Beat artists and writers shared an angst-ridden aesthetic that celebrated the immediacy of improvisation. Many were dedicated to dissolving boundaries between art and life. The creative act was seen as more important than the ephemeral artwork itself. That many of these products have survived and wound up in museums as precious objects d'art must seem to their creators to be as comical as the mainstream beatification of such unrepentant hell-raisers as Jack Kerouac, Allen Ginsberg, and William Burroughs.

When "Beat Culture and the New America: 1950-65" rolls into the de Young Saturday, art enthusiasts and culture vultures alike will probably be flocking to Golden Gate Park in droves. Organized by New York's Whitney Museum of American Art and underwritten by AT&T, the eagerly anticipated blockbuster presents some 200 artworks including painting, sculpture, assemblage photography, film, installation, manuscripts, notebooks, collages, and spoken word assembled by groups working in three cities where beatdom flourished most febrifically: San Francisco (home of Bruce Conner, Jay DeFeo, Lawrence Ferlinghetti, Wally Hedrick, Jess, Michael McClure); Los Angeles (Wallace Berman, George Herms, Dennis Hopper, Ed Kienholz, Dean Stockwell); and New York (William Burroughs, John Chamberlain, Jim Dine, Robert Frank, Allen Ginsberg, Jack Kerouac, Franz Kline, Alfred Leslie, Claes Oldenberg, Jackson Pollock, Robert Rauschenberg, Larry Rivers, Robert Smithson, et al).

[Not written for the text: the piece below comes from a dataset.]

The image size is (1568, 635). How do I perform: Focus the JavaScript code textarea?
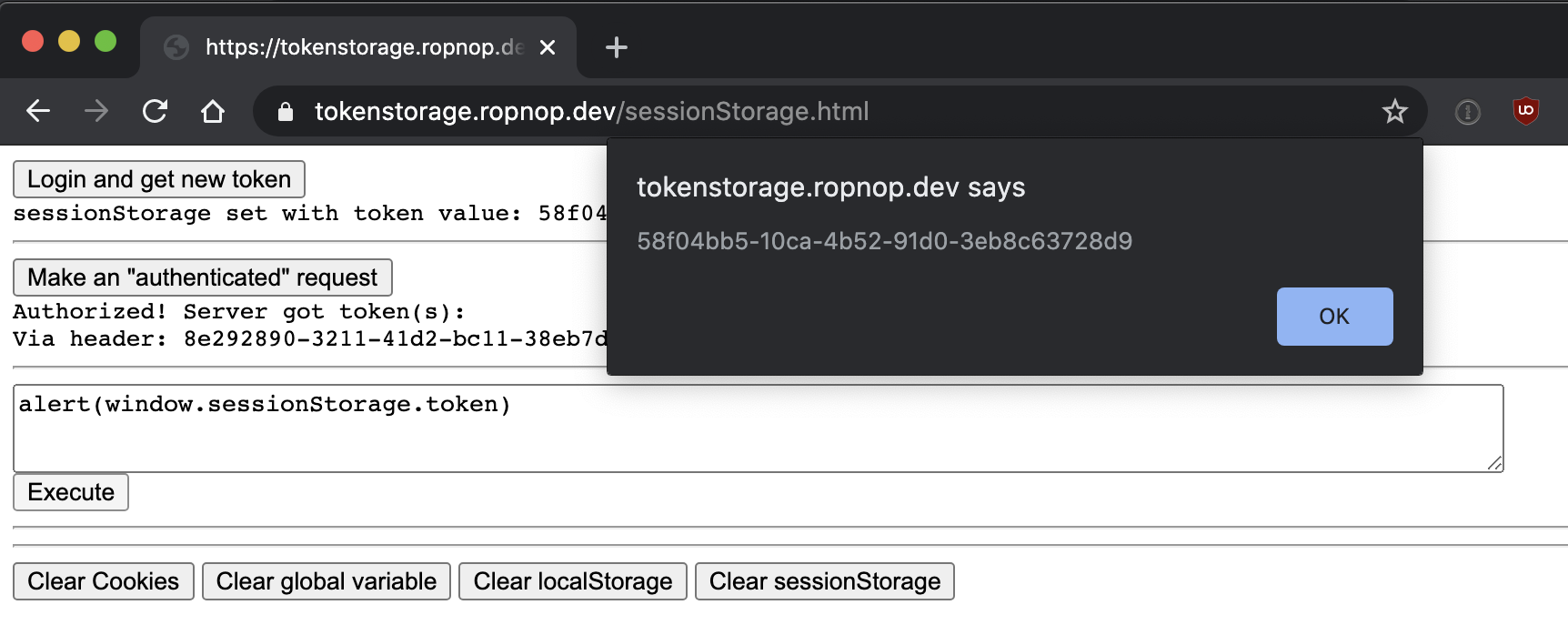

Curator Lisa Phillips raises the aesthetic pitch with pieces by figures not normally associated with the beat movement but who are household names to any museum-goer. (At least Pollock, the abstract expressionist for whom painting really was an arena in which to act, may have been a beat at heart.)

While the wily spectacle promises to be wildly uneven and of greater historical interest than aesthetic merit in many instances (the nursery-school primitivism of Kerouac's Buddha canvas, for example, is embarrassingly bad) there are plenty of bona fide highlights to engage viewers, including a dozen prints from Robert Frank's famed "The Americans" series and the first public showing in a quarter century of "The Rose" (1958-64), Jay DeFeo's 2,300 pound magnum opus. Bruce Conner's horrific Child (1959-60) is a seminal anti-capital punishment assemblage that has lost none of its shock appeal: this black wax baby strapped in a high chair and sheathed in fetishized spiderweb nylons reeks of age, death, and decay. Though Conner's charred, howling homunculus is an allusion to a convicted rapist who got the gas chamber, it could be the poster child for the cold war.